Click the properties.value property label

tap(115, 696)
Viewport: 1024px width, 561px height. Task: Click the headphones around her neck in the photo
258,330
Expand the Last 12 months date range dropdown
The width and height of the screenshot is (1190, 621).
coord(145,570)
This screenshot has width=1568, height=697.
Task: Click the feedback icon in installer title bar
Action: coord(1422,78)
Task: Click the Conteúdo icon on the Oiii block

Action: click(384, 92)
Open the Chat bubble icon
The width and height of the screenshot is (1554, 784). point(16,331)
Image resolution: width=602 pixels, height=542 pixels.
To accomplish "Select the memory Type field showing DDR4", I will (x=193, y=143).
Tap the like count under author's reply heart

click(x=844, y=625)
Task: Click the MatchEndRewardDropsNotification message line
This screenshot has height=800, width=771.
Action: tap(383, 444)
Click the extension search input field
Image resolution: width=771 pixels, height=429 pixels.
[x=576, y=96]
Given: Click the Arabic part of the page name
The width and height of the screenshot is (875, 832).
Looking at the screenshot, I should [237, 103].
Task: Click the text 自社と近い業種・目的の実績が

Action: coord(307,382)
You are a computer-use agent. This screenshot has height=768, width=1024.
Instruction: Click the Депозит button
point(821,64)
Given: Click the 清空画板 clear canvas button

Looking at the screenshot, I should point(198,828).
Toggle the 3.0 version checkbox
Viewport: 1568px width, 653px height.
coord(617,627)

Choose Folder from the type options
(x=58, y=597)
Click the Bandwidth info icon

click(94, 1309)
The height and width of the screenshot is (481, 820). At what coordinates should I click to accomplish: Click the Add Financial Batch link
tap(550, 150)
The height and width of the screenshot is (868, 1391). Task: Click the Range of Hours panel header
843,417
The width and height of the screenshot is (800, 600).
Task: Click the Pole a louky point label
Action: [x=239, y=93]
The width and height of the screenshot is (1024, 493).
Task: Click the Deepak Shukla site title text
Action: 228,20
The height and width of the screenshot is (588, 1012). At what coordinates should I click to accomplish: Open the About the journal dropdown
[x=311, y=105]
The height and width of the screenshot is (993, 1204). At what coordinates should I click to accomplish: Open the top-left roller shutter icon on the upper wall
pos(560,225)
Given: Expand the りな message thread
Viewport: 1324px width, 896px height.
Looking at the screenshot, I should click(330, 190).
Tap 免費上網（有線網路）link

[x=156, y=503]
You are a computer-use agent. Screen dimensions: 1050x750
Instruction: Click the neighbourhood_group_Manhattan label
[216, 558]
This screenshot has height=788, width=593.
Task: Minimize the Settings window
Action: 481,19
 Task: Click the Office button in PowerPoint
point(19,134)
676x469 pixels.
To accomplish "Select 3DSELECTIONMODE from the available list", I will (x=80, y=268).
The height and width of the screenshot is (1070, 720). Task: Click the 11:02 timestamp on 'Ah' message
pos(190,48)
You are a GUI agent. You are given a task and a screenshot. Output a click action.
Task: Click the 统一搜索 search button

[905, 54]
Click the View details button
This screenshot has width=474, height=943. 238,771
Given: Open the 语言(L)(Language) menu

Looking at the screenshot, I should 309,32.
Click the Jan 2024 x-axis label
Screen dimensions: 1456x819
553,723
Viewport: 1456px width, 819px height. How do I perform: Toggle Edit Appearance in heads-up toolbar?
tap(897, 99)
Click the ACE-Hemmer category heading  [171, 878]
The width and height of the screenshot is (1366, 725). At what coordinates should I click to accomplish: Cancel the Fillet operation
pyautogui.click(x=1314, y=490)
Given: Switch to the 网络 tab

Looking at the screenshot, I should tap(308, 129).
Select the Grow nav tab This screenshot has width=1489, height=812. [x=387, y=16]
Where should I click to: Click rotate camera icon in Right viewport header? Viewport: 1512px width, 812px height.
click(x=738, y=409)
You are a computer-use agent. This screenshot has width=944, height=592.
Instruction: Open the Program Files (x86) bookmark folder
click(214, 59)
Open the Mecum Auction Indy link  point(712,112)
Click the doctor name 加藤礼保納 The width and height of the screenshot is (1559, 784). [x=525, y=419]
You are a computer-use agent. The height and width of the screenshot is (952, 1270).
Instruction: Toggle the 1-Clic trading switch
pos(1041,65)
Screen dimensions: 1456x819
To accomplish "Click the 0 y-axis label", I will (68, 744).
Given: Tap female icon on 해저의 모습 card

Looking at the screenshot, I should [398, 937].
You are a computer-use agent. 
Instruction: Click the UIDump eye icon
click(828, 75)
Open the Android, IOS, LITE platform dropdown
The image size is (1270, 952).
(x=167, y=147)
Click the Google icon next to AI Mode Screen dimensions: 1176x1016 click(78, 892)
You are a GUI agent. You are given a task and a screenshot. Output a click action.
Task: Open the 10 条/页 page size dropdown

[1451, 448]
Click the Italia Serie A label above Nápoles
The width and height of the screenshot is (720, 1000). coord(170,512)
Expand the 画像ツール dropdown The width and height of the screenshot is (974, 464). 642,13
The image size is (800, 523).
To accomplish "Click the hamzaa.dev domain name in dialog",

__EXERCISE__
How many lines of the records above contain the string "This", with case counting? Give only the number.

__SOLUTION__
7